* _THE TASK_:
Copy every entry word for word, but skip the pictures.

* _MATERIAL FOR THE TASK_:

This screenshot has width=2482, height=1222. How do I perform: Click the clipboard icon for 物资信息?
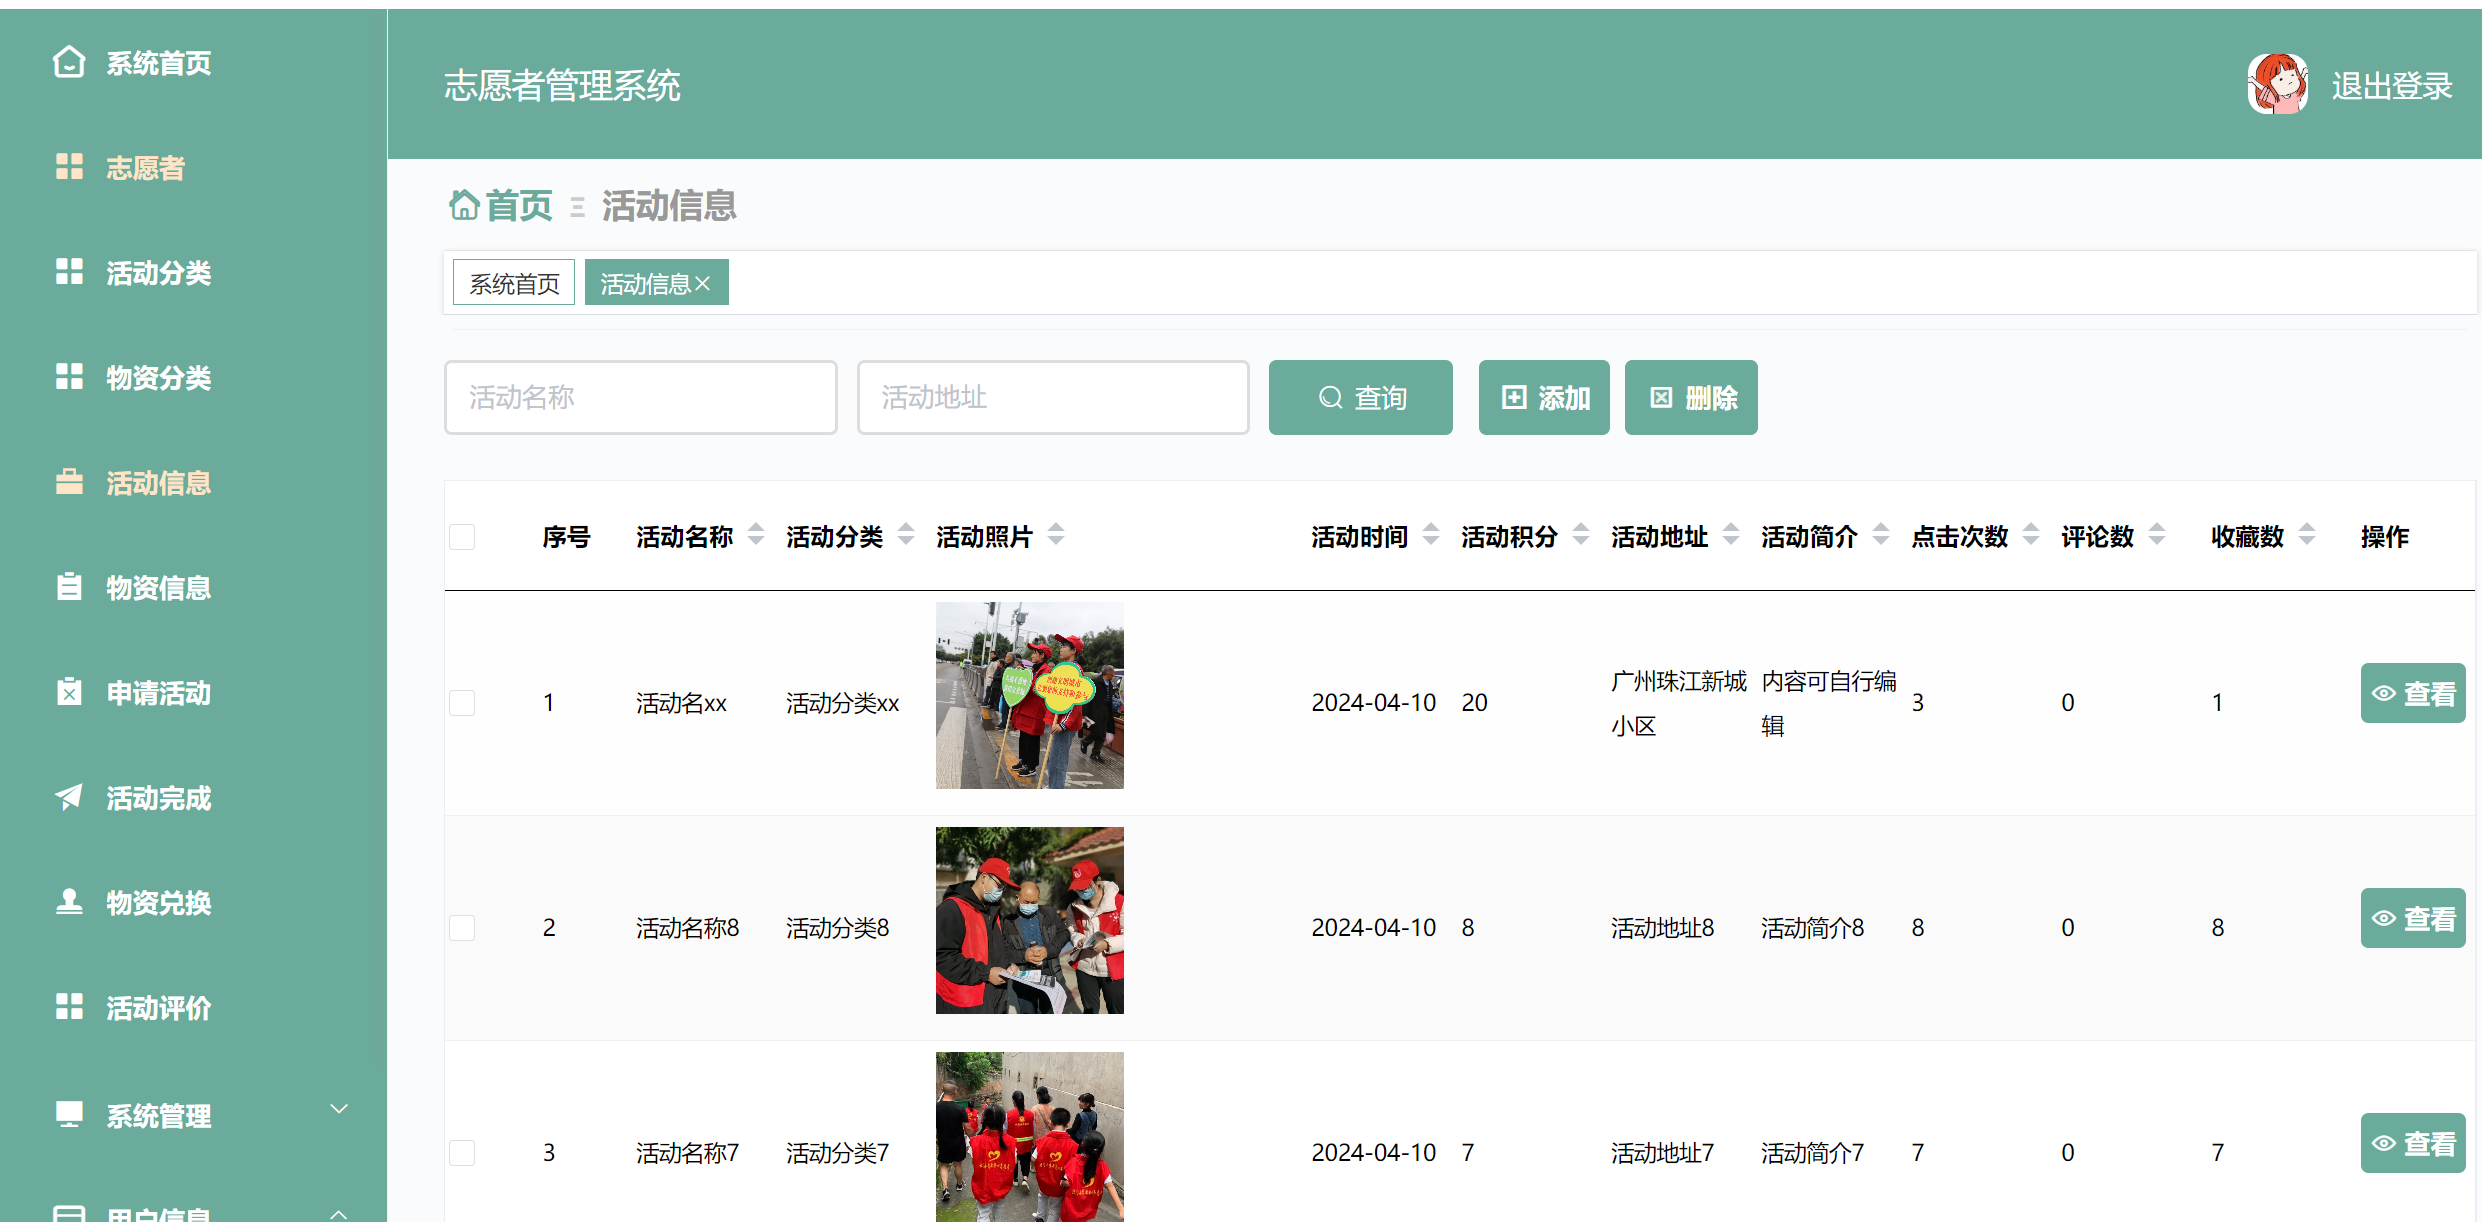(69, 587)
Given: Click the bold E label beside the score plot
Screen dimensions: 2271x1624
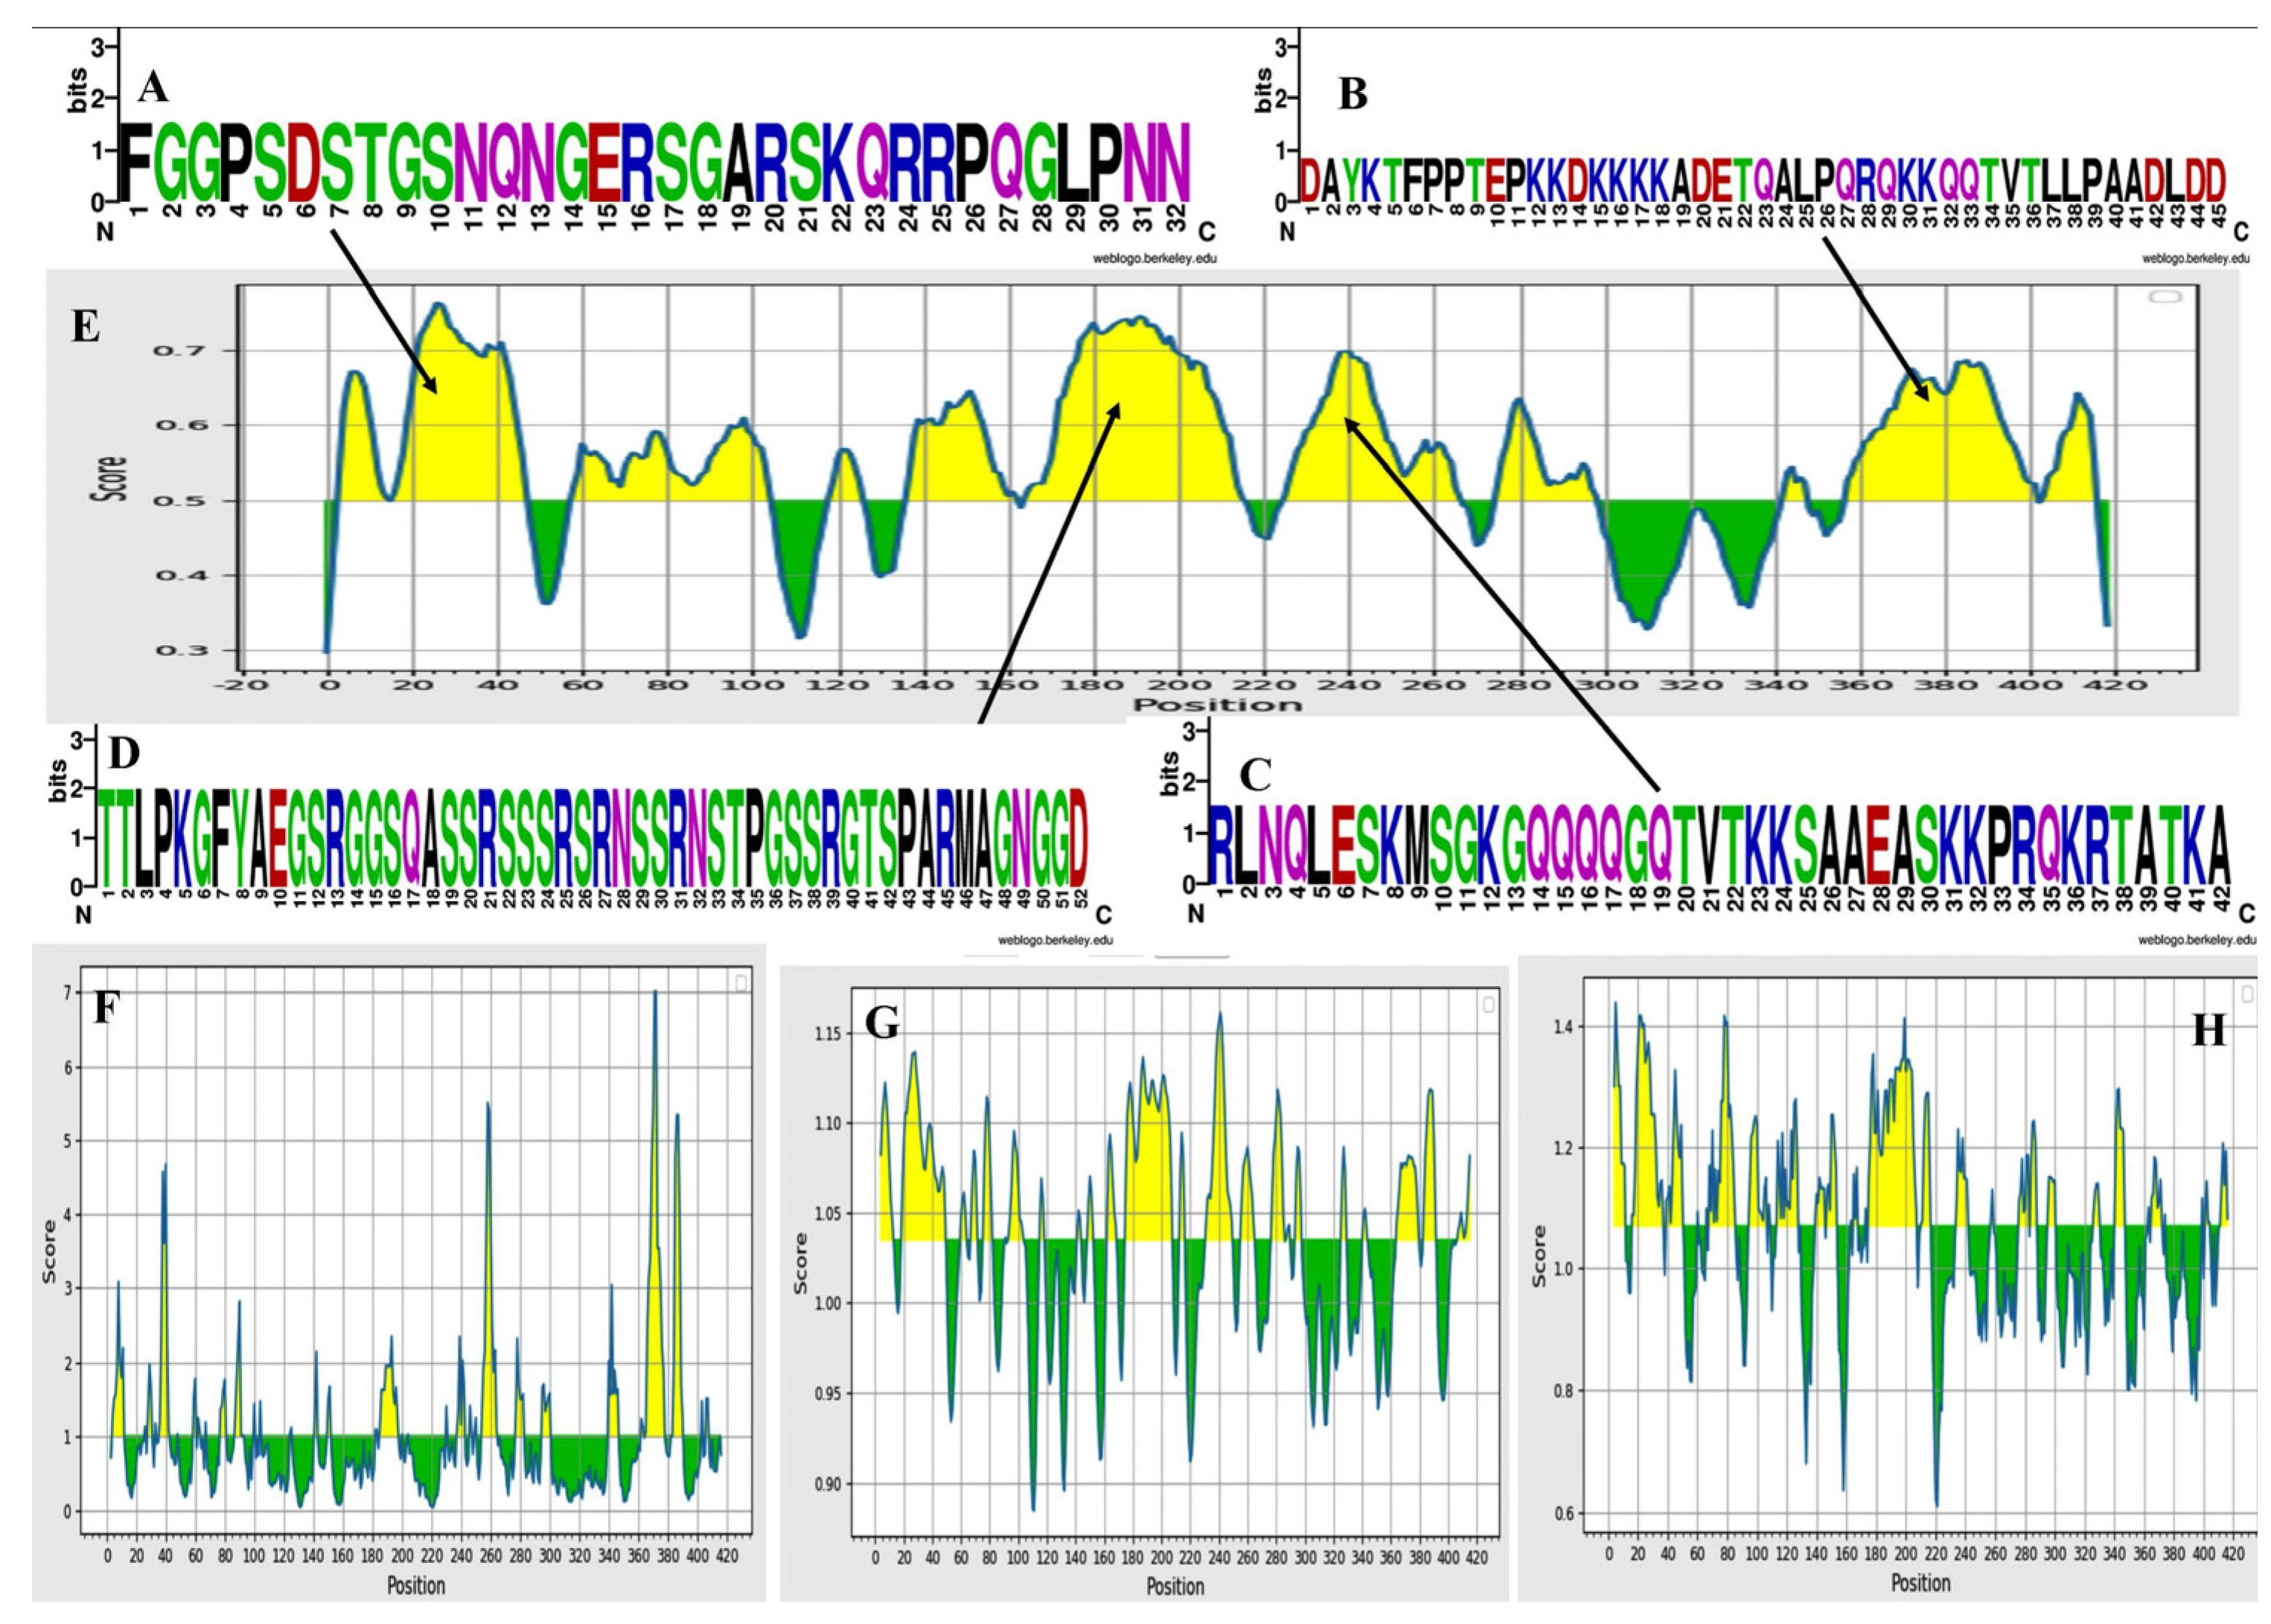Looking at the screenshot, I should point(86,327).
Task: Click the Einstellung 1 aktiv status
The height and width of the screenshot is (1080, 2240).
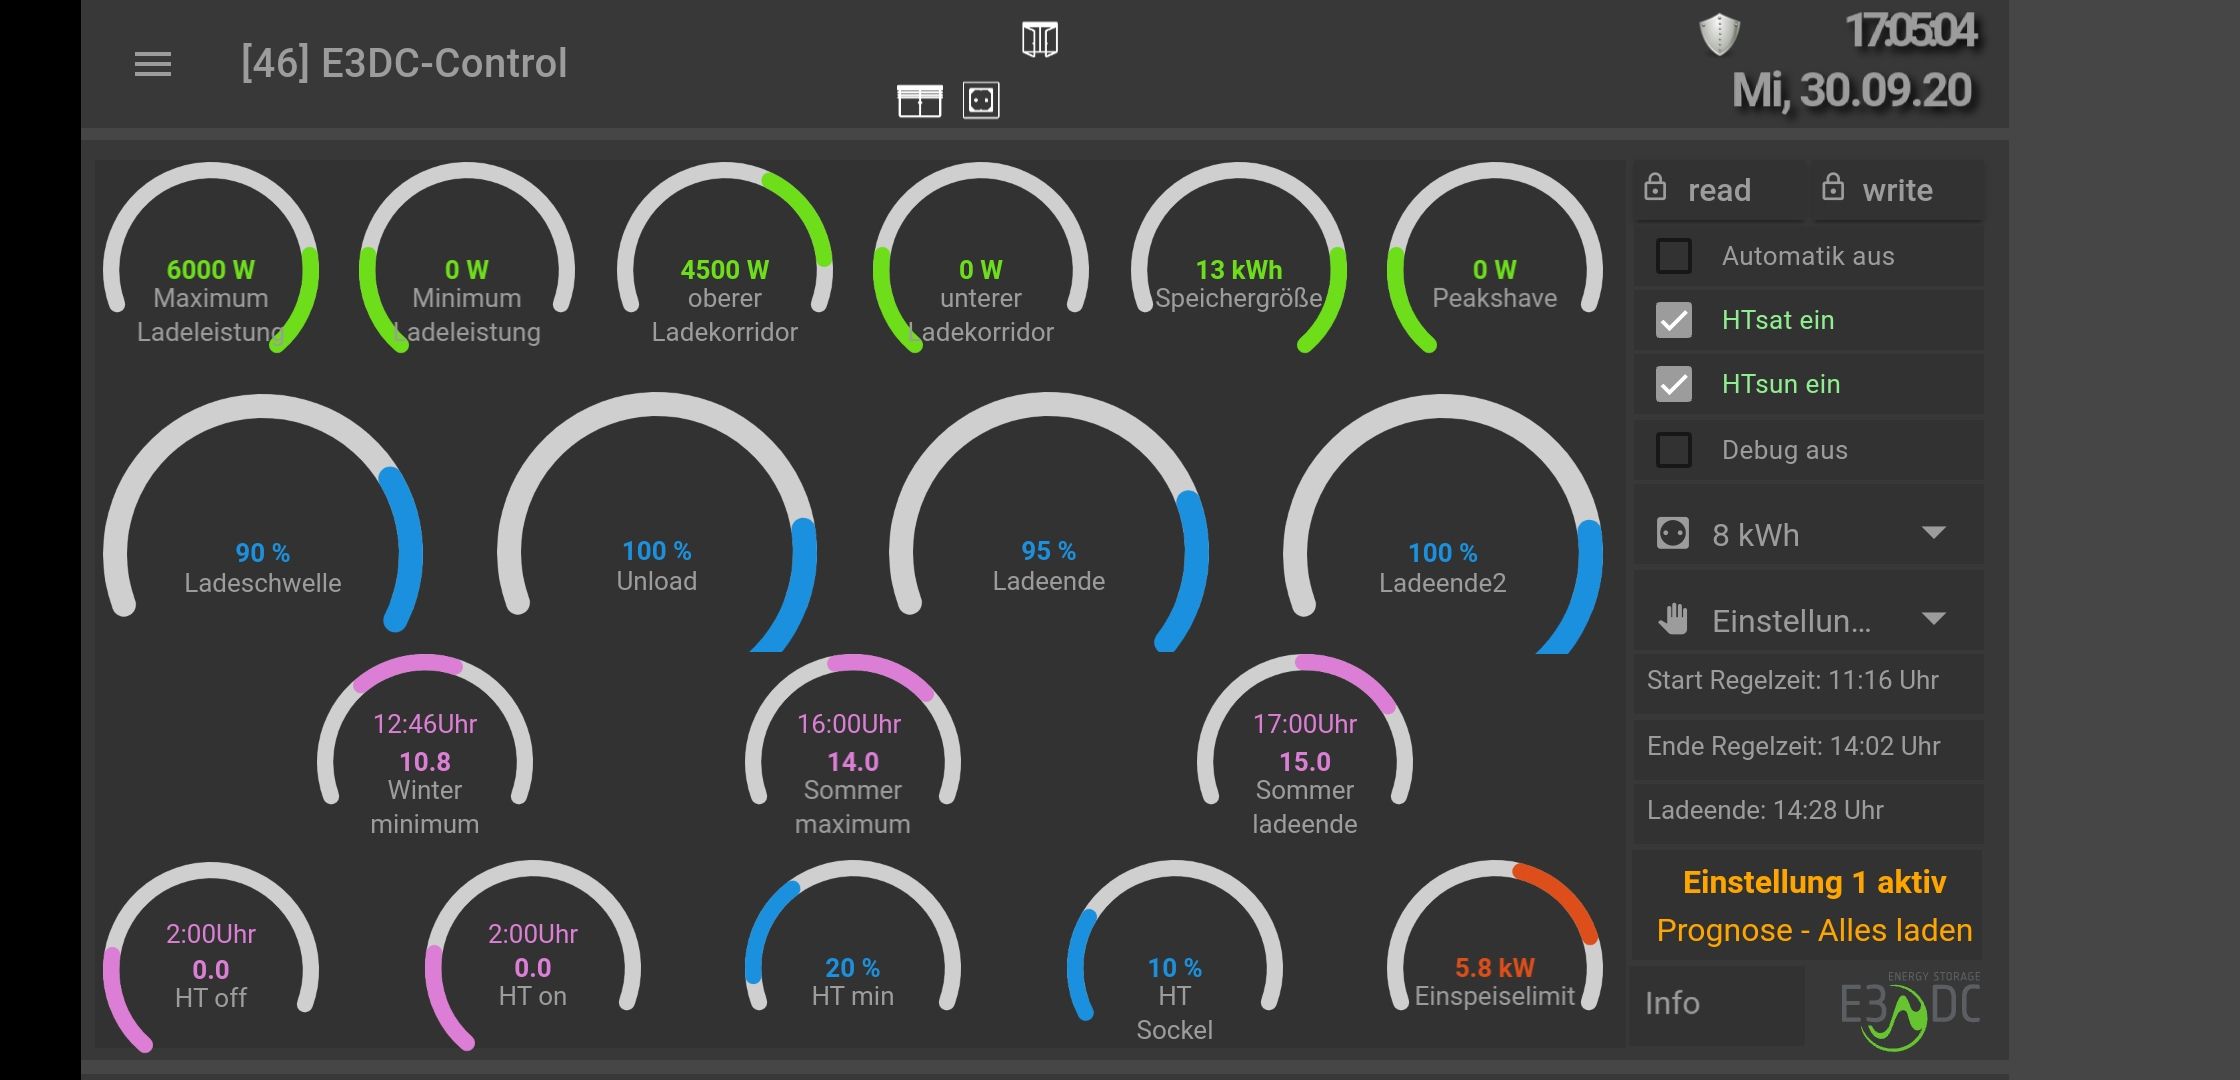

* _REPLY_:
This screenshot has width=2482, height=1222. How do I perform: Click the clipboard icon for 物资信息?
(69, 587)
Given: Click the bold E label beside the score plot
Screen dimensions: 2271x1624
Looking at the screenshot, I should point(86,327).
Task: Click the Einstellung 1 aktiv status
The height and width of the screenshot is (1080, 2240).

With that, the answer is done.